Are You Paying Attention?
Like good dark chocolate, The Imitation Game satisfies in sublimely bittersweet fashion — in telling the story of Alan Turing’s brilliant contribution, and subsequent “reward” for significantly shortening WWII and (by implication) preventing the violent deaths of countless human beings. A mathematical puzzle; a wartime spy thriller; a character sketch of maladjusted genius; a report of ignorance to the nth-degree in relation to sexual freedom – this film interweaves these themes beautifully.
From its opening scene — in which we hear a voice (which turns out to be Turing’s) asking “Are you paying attention?” and urging us to listen carefully to what follows – through to its triumphant and heartbreaking finale, the film juxtaposes poignant glimpses into Turing’s childhood with a narrative portraying the fully-grown mathematical wizard at his vulnerably arrogant best: defying all odds by creating what was, in effect, one of the world’s first computers.
To Whom Am I Speaking?
The title – “The Imitation Game” – refers to a game devised by Turing to determine whether it is a machine or a human to whom we are speaking.

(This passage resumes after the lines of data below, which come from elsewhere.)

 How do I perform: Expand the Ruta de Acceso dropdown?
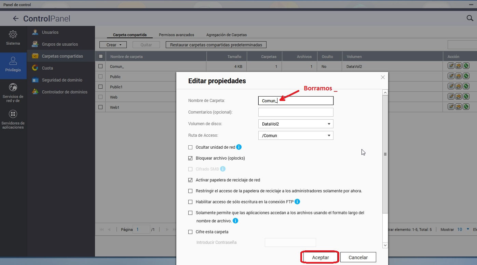[x=296, y=135]
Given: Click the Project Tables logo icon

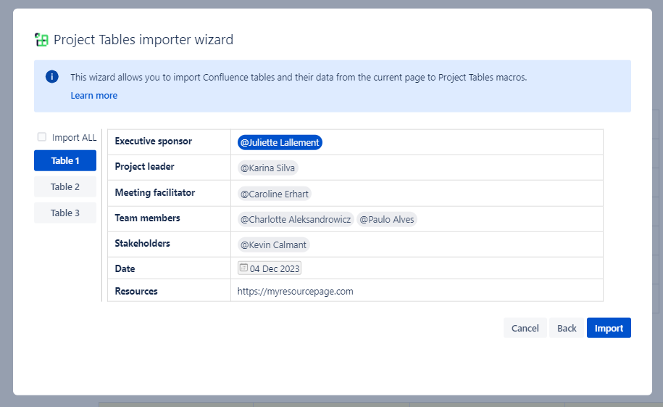Looking at the screenshot, I should [41, 40].
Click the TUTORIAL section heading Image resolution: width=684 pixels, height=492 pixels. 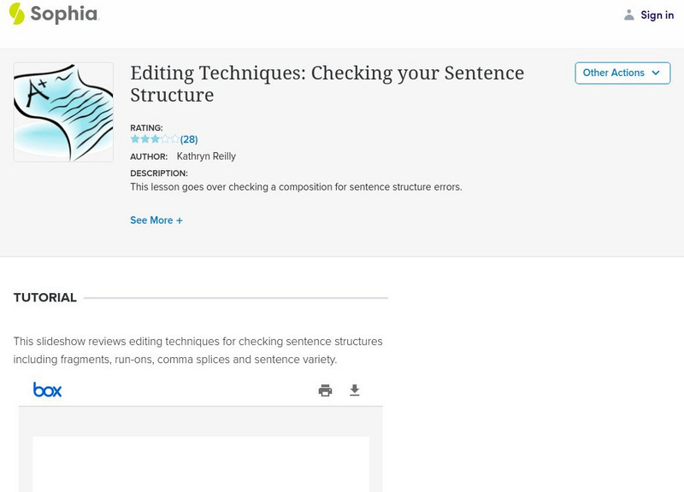(45, 298)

In the film, the question at the core of this game is posed directly to Turing during a police interrogation, and in more indirect ways structures the entire film: To what extent can a non-sentient machine imitate the intelligence of a human being? Considering the punishment meted out for the non-crime of Turing’s sexual preferences, one might be forgiven for not assuming basic intelligence as an inherent quality of human beings. But that’s another story …
The point here is that it was the computational speed of the machine created by Turing that accounted for its capacity to do what no human mind — or congregation of minds — had previously been able to accomplish: namely, cracking the German’s Enigma code (through which their most sensitive military information was transmitted). Does this make the computer “more intelligent” than a human? Or perhaps — as Turing in the movie suggests — it’s just a “different kind” of intelligence? — Interesting food for thought.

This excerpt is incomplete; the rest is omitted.